**DOCUMENT PASSAGE**.

━━━

Re: Old vs New pool on same OSDs - Performance Difference

Nick Fisk <nick@xxxxxxxxxx> · Fri, 5 Jun 2015 17:41:18 +0100

> -----Original Message-----
> From: ceph-users [mailto:ceph-users-bounces@xxxxxxxxxxxxxx] On Behalf Of
> Somnath Roy
> Sent: 04 June 2015 22:41
> To: Nick Fisk; 'Gregory Farnum'
> Cc: ceph-users@xxxxxxxxxxxxxx
> Subject: Re:  Old vs New pool on same OSDs - Performance
> Difference
> 
> Nick,
> I noticed that dumping page cache sometime helps as I was hitting Ubuntu
> page cache compaction issue (I shared that to community sometimes back).
> Perf top should show compaction related stack trace then . Setting sysctl vm
> option min_free_kbytes to big numbers (like 5/10 GB in my 64 GB RAM
> setup) may help. But, if it is the same issue over some period of time you will
> hit again if you don't set the above option properly.

Thanks for this, I will look into finding a suitable number and applying it.

━━━

**GIVEN DATA**.
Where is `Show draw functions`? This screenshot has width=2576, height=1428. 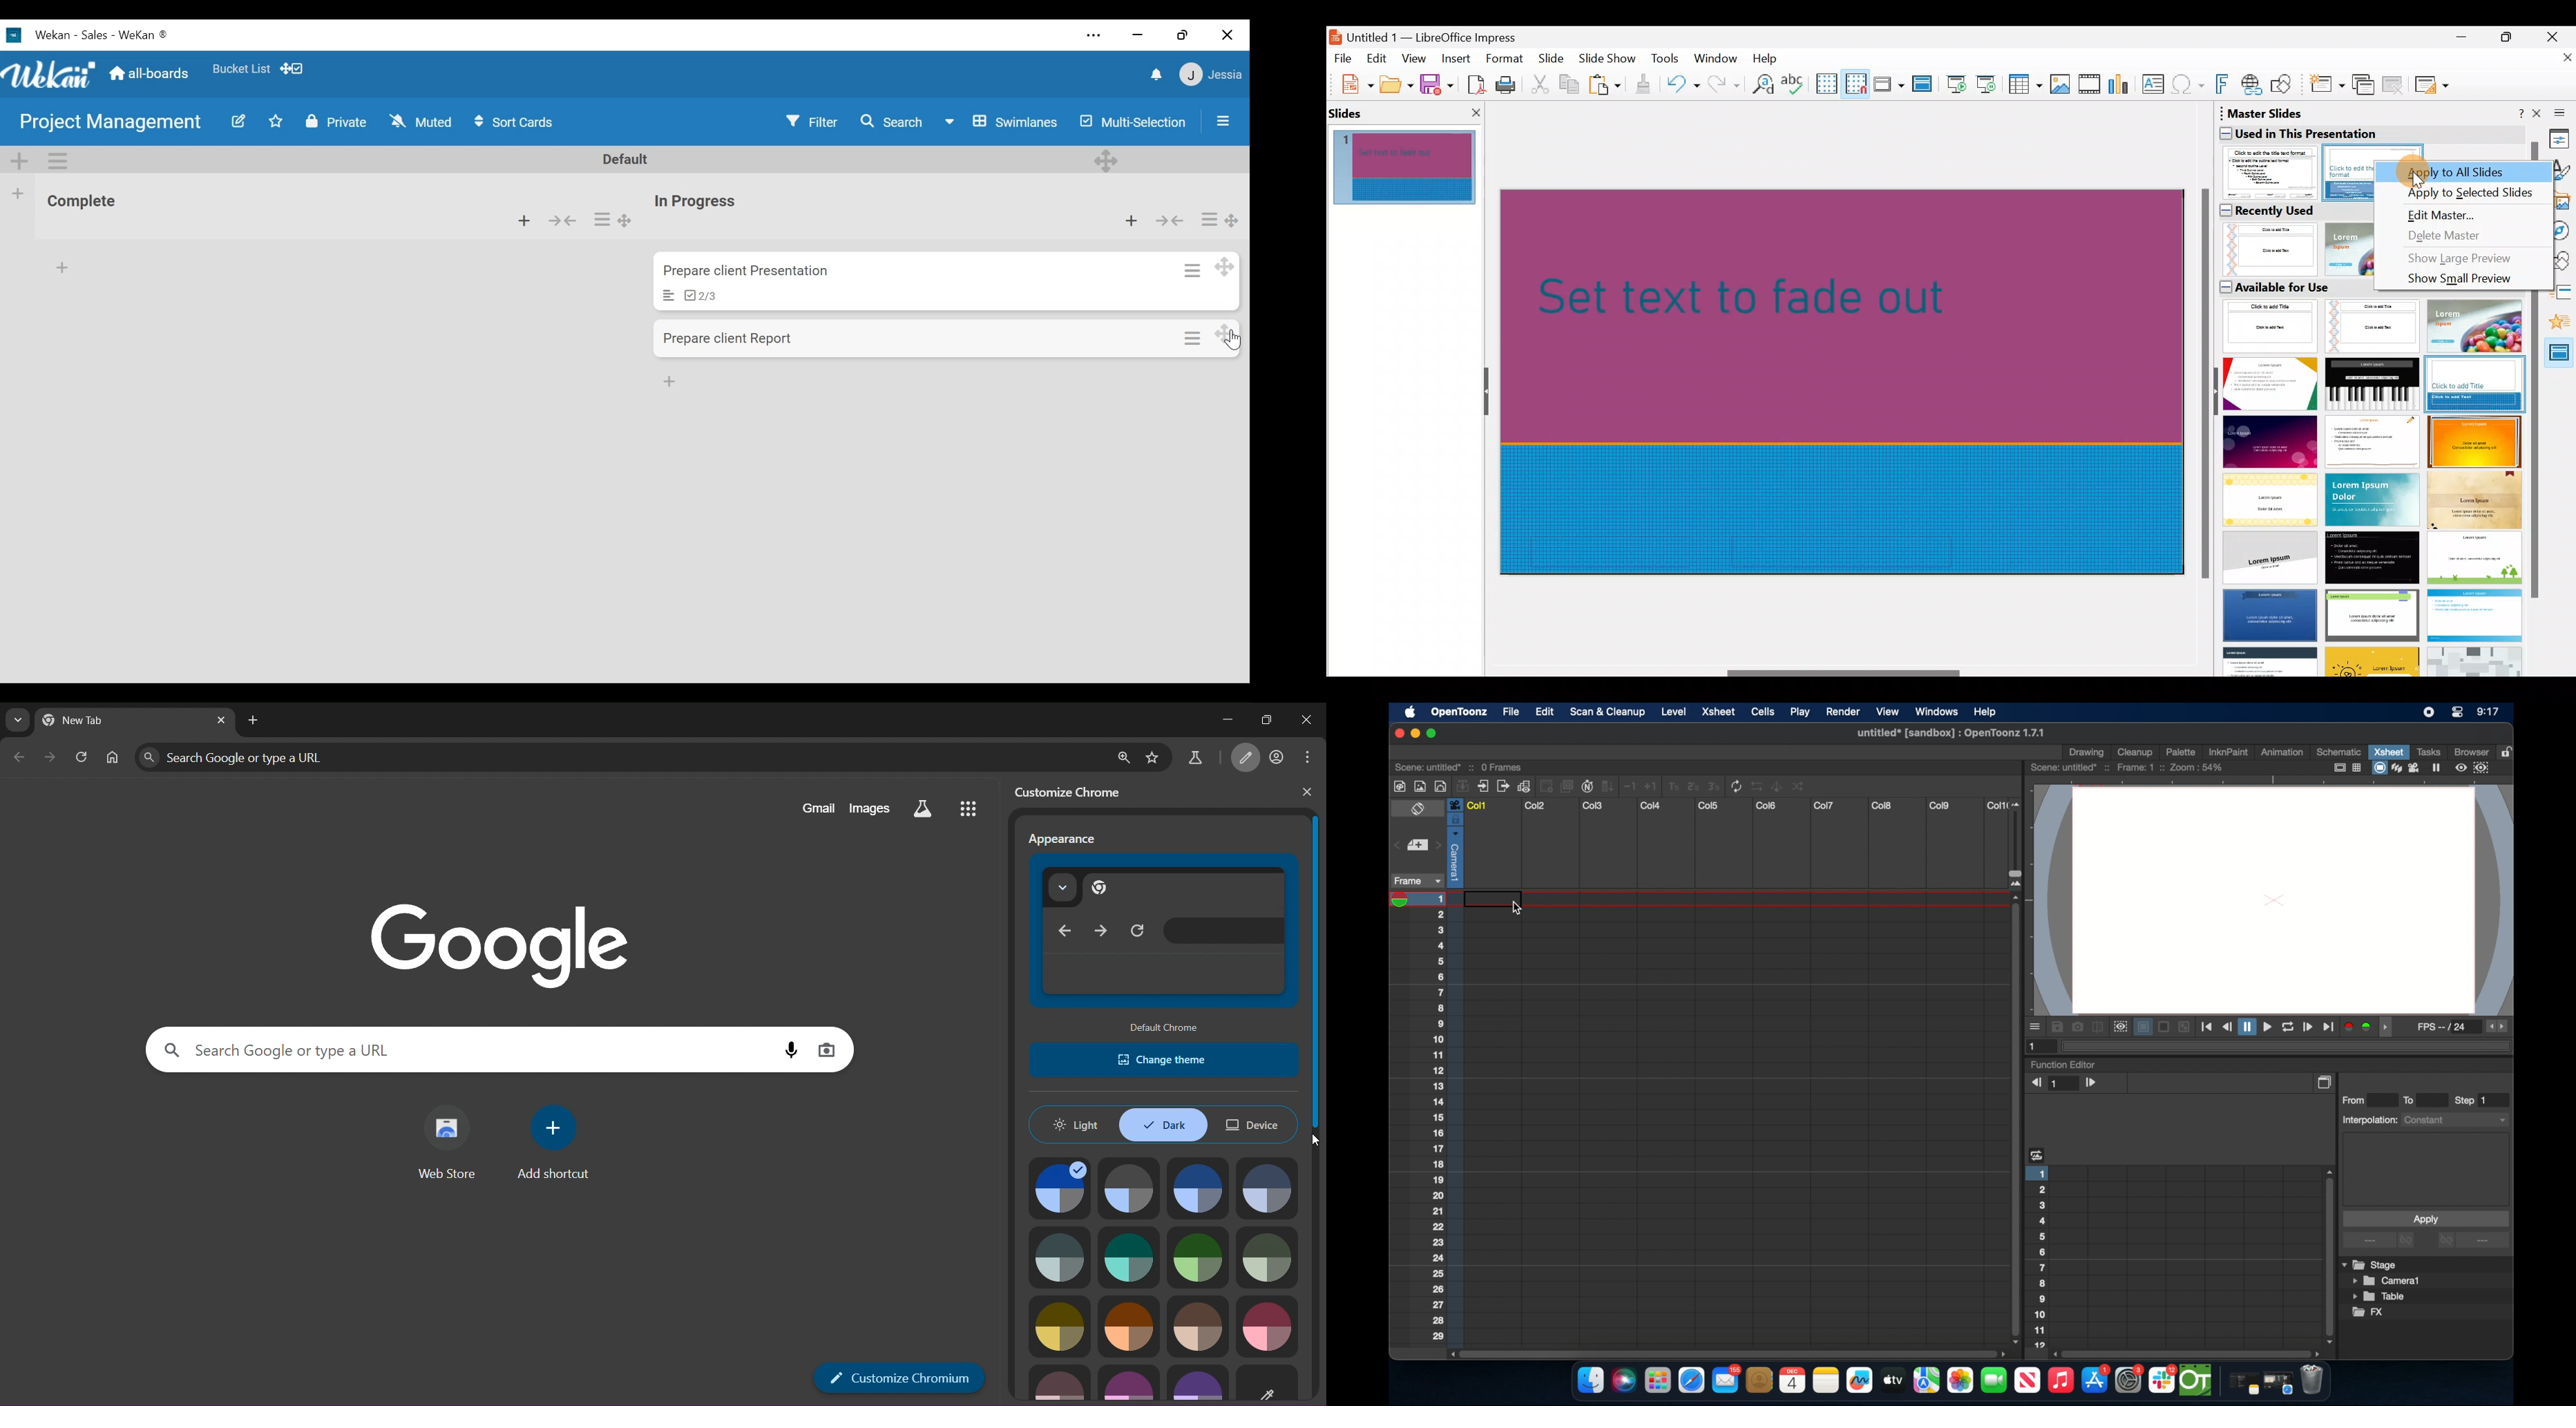
Show draw functions is located at coordinates (2284, 85).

━━━

**SHORT PROBLEM 1**.
Reproduce the mailing list reply word for word, starting at "Nick Fisk <nick@xxxxxxxxxx>" and ending at "community sometimes back).".
**SHORT PROBLEM 2**.
Condense the quoted paragraph in the mailing list reply that begins "Nick, I noticed that dumping page cache" into a short bulleted list that keeps its main facts.
**SHORT PROBLEM 3**.
Name every header field that appears in the quoted original message within the mailing list reply.

**EXPECTED OUTPUT 1**.
Nick Fisk <nick@xxxxxxxxxx> · Fri, 5 Jun 2015 17:41:18 +0100

> -----Original Message-----
> From: ceph-users [mailto:ceph-users-bounces@xxxxxxxxxxxxxx] On Behalf Of
> Somnath Roy
> Sent: 04 June 2015 22:41
> To: Nick Fisk; 'Gregory Farnum'
> Cc: ceph-users@xxxxxxxxxxxxxx
> Subject: Re:  Old vs New pool on same OSDs - Performance
> Difference
> 
> Nick,
> I noticed that dumping page cache sometime helps as I was hitting Ubuntu
> page cache compaction issue (I shared that to community sometimes back).

**EXPECTED OUTPUT 2**.
- Dumping the page cache sometimes helps, because the writer was hitting an Ubuntu page cache compaction issue, which they had shared with the community some time back.
- Perf top should then show a compaction-related stack trace.
- Setting the sysctl vm option min_free_kbytes to a large number, such as 5 or 10 GB on a 64 GB RAM setup, may help.
- If it is the same issue and the option is not set properly, the problem will return over time.

**EXPECTED OUTPUT 3**.
From, Sent, To, Cc, Subject